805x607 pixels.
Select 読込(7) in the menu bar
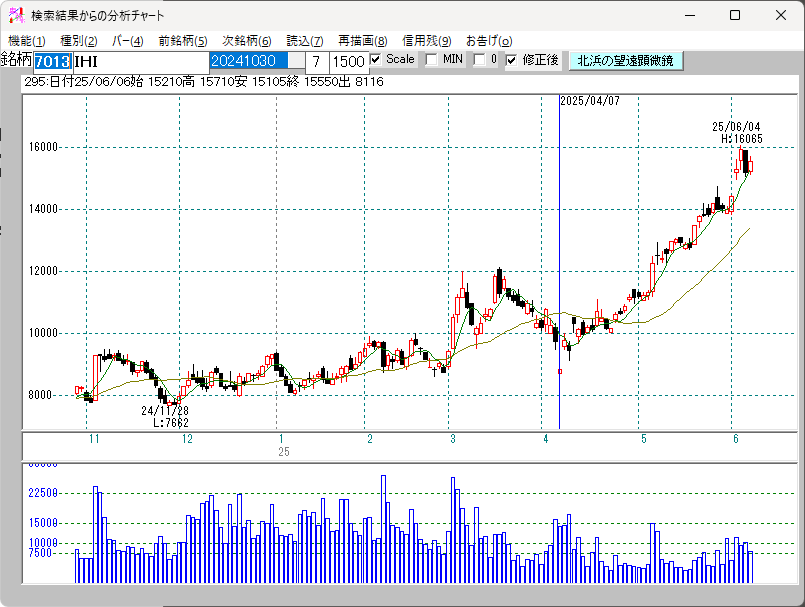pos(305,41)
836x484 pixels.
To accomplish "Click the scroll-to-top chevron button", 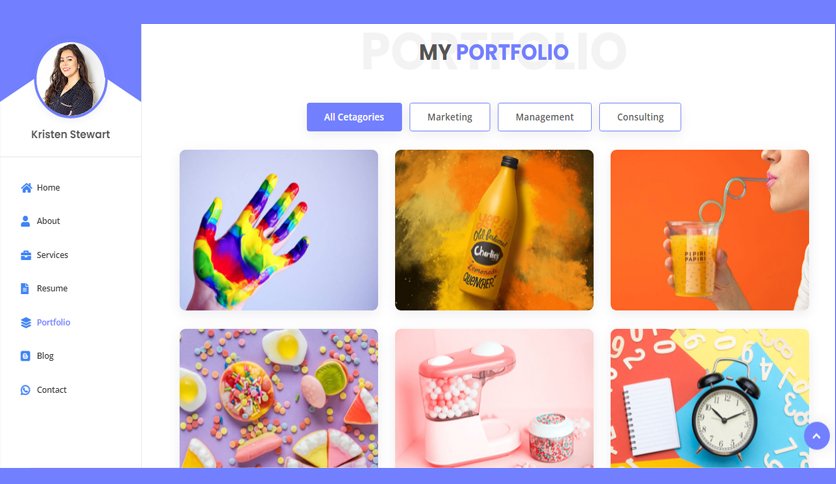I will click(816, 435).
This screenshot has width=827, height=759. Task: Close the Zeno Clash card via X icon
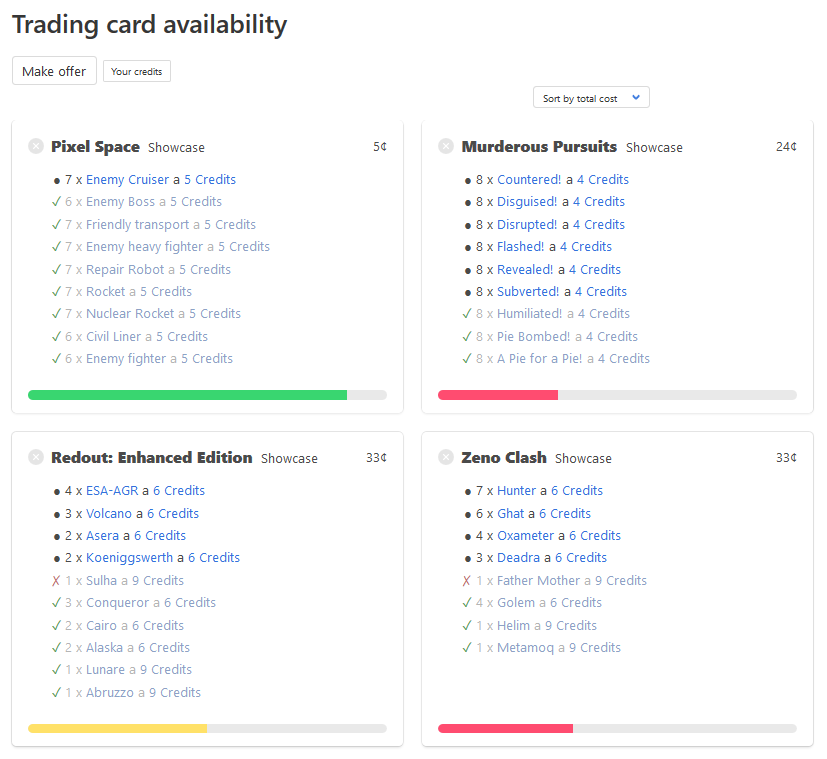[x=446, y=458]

---

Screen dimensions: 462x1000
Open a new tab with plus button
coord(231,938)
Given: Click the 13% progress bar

...

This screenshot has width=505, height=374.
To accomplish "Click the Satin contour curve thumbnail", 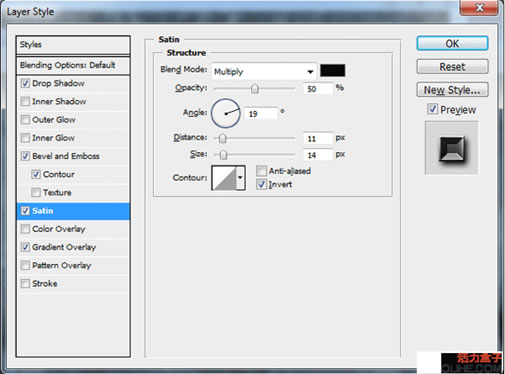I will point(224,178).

→ To do
Will you return exactly the lines above from the one with "Screen dimensions: 462x1000" down to the one with "Given: Click the 13% progress bar", counting both as part of the range?

→ Answer to the problem
Screen dimensions: 462x1000
Open a new tab with plus button
coord(231,938)
Given: Click the 13% progress bar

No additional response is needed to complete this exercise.